Görür, deprem sonrası yaptığı açıklamalarda, Erzincan depreminin yerel altyapı üzerindeki etkilerini ve olası artçı sarsıntıların beklentisini vurguladı. “Bu bölge, uzun yıllardır aktif bir fay hattı üzerinde yer alıyor. Sarsıntılar kesinlikle bekleniyordu, fakat şiddeti ve ardından gelecek artçıların durumu ne şekilde etkileyeceğini bilmek zor.” şeklinde konuştu. Görür, bölgede inşaat yapılırken dikkat edilmesi gereken noktaları hatırlatarak, depreme dayanıklı yapıların inşa edilmesinin önemini yineledi. Ayrıca, bina güvenliğinin artırılması adına alınacak önlemler açısından devletin işbirliğinin şart olduğunu belirtti.
Erzincan’ın, Türkiye’nin depreme en açık bölgelerinden biri olduğunu söyleyen Görür, “Bu tür büyük depremler, sadece Erzincan için değil, çevresindeki iller için de ciddi tehditler barındırıyor. Bölgede meydana gelecek yeni depremler, başka illerde de hasara yol açabilir” ifadesini kullandı. Naci Görür, özellikle geçmiş yıllardaki depremlerin, yeniden yaşanabilir olduğunu hatırlatarak halkı bilinçlendirme adına çabalarının süreceğini belirtti.
Uzman depremci Görür, Türkiye’nin deprem gerçeği ile yüzleşmesi gerektiğini, ancak bunun sadece büyük şehirlerde değil, kırsal alanlarda da farkındalık yaratılarak mümkün olabileceğini belirtti. “Doğal afetlere karşı herkesin dikkatli olması gerekiyor. İnsanlar depreme karşı ne kadar hazırlıklı olurlarsa, can ve mal kaybı o kadar azalır. Eğitim, bu noktada en önemli unsur” diyen Görür, yerel yönetimlerin de izlemeleri gereken yol haritasını çizdi. Özellikle okullarda ve topluluk merkezlerinde depreme hazırlık eğitimlerinin verilmesinin önemine vurgu yaptı.

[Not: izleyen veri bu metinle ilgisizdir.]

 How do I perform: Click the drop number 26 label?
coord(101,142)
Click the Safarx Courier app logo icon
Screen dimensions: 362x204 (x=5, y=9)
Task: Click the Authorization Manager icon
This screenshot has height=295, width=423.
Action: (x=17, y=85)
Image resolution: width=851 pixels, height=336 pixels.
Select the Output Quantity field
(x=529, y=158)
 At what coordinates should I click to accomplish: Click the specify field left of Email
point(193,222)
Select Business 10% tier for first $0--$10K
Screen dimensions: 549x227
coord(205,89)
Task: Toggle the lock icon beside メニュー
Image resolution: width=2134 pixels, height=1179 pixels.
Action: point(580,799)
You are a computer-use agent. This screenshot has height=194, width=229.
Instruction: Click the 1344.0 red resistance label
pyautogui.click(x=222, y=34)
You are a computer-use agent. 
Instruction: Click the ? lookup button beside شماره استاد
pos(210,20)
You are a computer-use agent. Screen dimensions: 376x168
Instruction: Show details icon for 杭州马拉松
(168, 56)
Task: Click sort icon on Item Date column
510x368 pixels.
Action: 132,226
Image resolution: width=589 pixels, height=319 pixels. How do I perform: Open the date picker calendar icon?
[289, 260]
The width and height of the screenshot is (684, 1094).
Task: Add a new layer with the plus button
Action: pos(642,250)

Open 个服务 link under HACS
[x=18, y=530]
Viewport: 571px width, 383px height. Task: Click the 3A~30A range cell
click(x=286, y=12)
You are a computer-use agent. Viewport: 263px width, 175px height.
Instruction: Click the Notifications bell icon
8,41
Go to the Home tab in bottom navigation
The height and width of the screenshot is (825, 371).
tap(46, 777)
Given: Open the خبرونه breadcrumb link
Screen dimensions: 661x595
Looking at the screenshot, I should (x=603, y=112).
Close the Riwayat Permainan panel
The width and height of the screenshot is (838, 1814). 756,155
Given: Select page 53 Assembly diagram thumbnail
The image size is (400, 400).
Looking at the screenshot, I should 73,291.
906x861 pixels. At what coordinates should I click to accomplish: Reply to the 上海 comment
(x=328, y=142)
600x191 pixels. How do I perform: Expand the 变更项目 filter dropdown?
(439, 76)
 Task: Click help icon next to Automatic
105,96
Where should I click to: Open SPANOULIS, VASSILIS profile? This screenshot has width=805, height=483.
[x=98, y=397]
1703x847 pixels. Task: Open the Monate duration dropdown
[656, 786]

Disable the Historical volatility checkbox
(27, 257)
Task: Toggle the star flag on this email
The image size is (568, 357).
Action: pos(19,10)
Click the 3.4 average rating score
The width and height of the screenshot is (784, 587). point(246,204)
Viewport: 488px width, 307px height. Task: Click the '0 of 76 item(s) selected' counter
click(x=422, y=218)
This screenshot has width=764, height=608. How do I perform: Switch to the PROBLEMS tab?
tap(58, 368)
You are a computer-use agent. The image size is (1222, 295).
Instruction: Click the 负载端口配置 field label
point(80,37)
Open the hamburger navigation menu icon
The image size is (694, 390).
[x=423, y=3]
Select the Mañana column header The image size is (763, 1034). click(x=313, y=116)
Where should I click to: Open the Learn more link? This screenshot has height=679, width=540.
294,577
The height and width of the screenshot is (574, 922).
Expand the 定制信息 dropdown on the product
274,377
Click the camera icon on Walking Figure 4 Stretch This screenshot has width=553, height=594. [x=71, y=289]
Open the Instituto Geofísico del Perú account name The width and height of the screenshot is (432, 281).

Görür, Türkiye’nin depreme dayanıklı şehirler inşa etmesini ve mevcut yapıların yenilenmesini sağlamak adına kalıcı çözümler üretmesi gerektiğini savundu. “Eğer biz bu konuda ciddi adımlar atmazsak, ilerleyen yıllarda büyük felaketlerle yüzleşmek zorunda kalabiliriz” diyerek, halkın bilinçlendirilmesinin önemine dikkat çekti. Bunun yanı sıra, afet sonrası yardım süreçlerinin nasıl işlemesi gerektiği konusunda da görüşlerini belirten Görür, “Hukukun, insanları korumak adına yapması gerekenler vardır. Afet sonrası süreçlerde sosyal yardımların etkin şekilde dağıtılması için kapsamlı bir strateji geliştirilmelidir.” dedi.
Son olarak, Naci Görür, Erzincan depremine bağlı olarak yaşanan gelişmelere ilişkin güncel bilgiler vermeye ve halkı yönlendirmeye devam edeceğini belirtti. “Bu sadece bir başlangıç. Planlı bir şekilde ilerlemeliyiz, toplumun her kesimi ile el birliği altında çalışmalıyız” diyerek, bütün vatandaşlara çağrıda bulundu. Görür, sözlerini, “Gelecekteki olası depremlerle yüzleşmek adına hazırlıklarımızı birlikte gerçekleştirmeliyiz” şeklinde tamamladı.
Sonuç olarak, Erzincan depremi ve Naci Görür’ün görüşleri, Türkiye’nin deprem risklerini göz önünde bulundurarak, toplumsal bir bilinç oluşturmanın ve yapı güvenliğini artırmanın ne denli hayati öneme sahip olduğunu bir kez daha ortaya koydu. Önümüzdeki süreçte, uzmanların açıklamalarına ve tavsiyelerine kulak vermek, felaketlerin önlenebilmesi için büyük bir fırsat sunuyor. Öğrenmek, hazırlıklı olmak ve dayanışma içinde hareket etmek, deprem gibi doğal afetler karşısında almamız gereken en etkili önlemlerin başında geliyor.